As the trail system has become established and continued to expand, trail planning has become a standard component of Omaha’s urban and suburban parks master planning. As a part of this planning, city employees want information to target outreach to residents near proposed future trails, focusing on three main areas of interest: property values, public safety, and trail use. The study was partially funded by a Challenge Cost Share Grant through the National Park Service Rivers, Trails, and Conservation Assistance program.
Over three-quarters of nearby residents viewed the trails as improving their neighborhood quality of life. Forty-two percent of respondents expected their proximity to the trail would increase their home sale price and 65 percent thought the trail would make their home easier to sell. Two-thirds of respondents who purchased their home after the trail was built stated that the trail influenced the decision to purchase their home.

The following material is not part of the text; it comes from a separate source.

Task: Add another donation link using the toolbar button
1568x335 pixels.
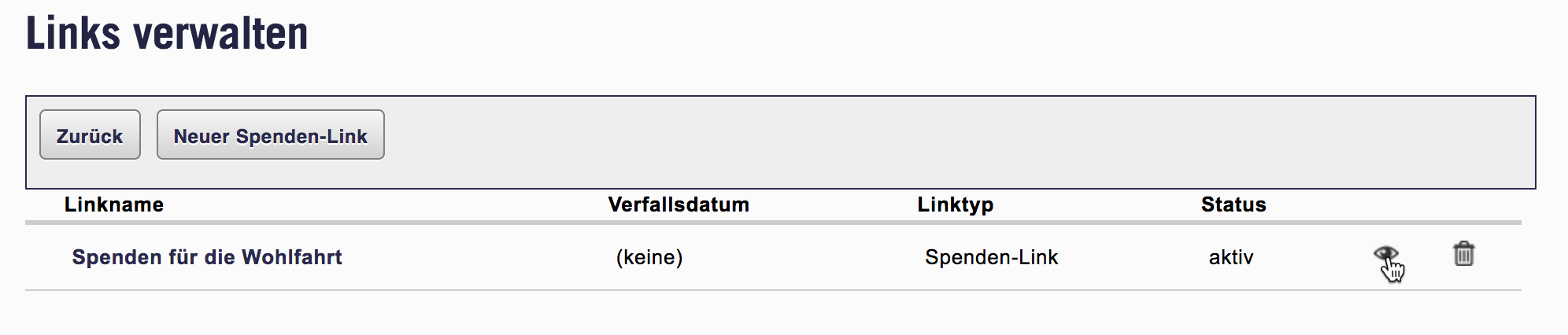Action: pos(270,135)
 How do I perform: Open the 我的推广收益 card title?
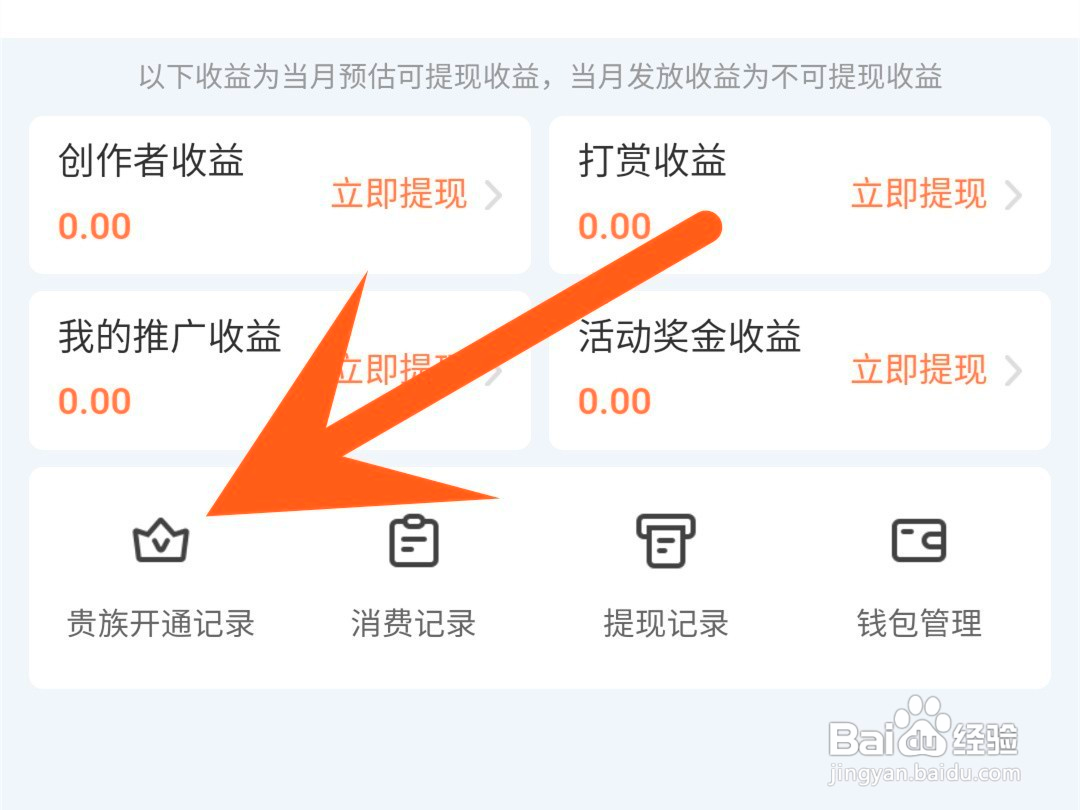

However, these findings are not uniform across all trails. Residents were most positive about a trail’s effect on quality of life when their neighborhood was developed concurrently with trails. This timing likely allowed people most likely to enjoy living close to a trail to purchase these homes.
The trail component that received the most negative response was the skateboard park that was close to several homes. The authors point out that because this park had a much greater impact than other trails, the location of this type of facility should be carefully considered.
The authors chose three trail segments to represent a range of old and new housing, older and newer trails, and trails that are connected to the rest of the system or trails that stand alone. This research focused on residents who live in densely populated areas within a city block of these trail segments.
Respondents were contacted via mail and phone. The authors contacted 149 households, with a 61 percent overall response rate.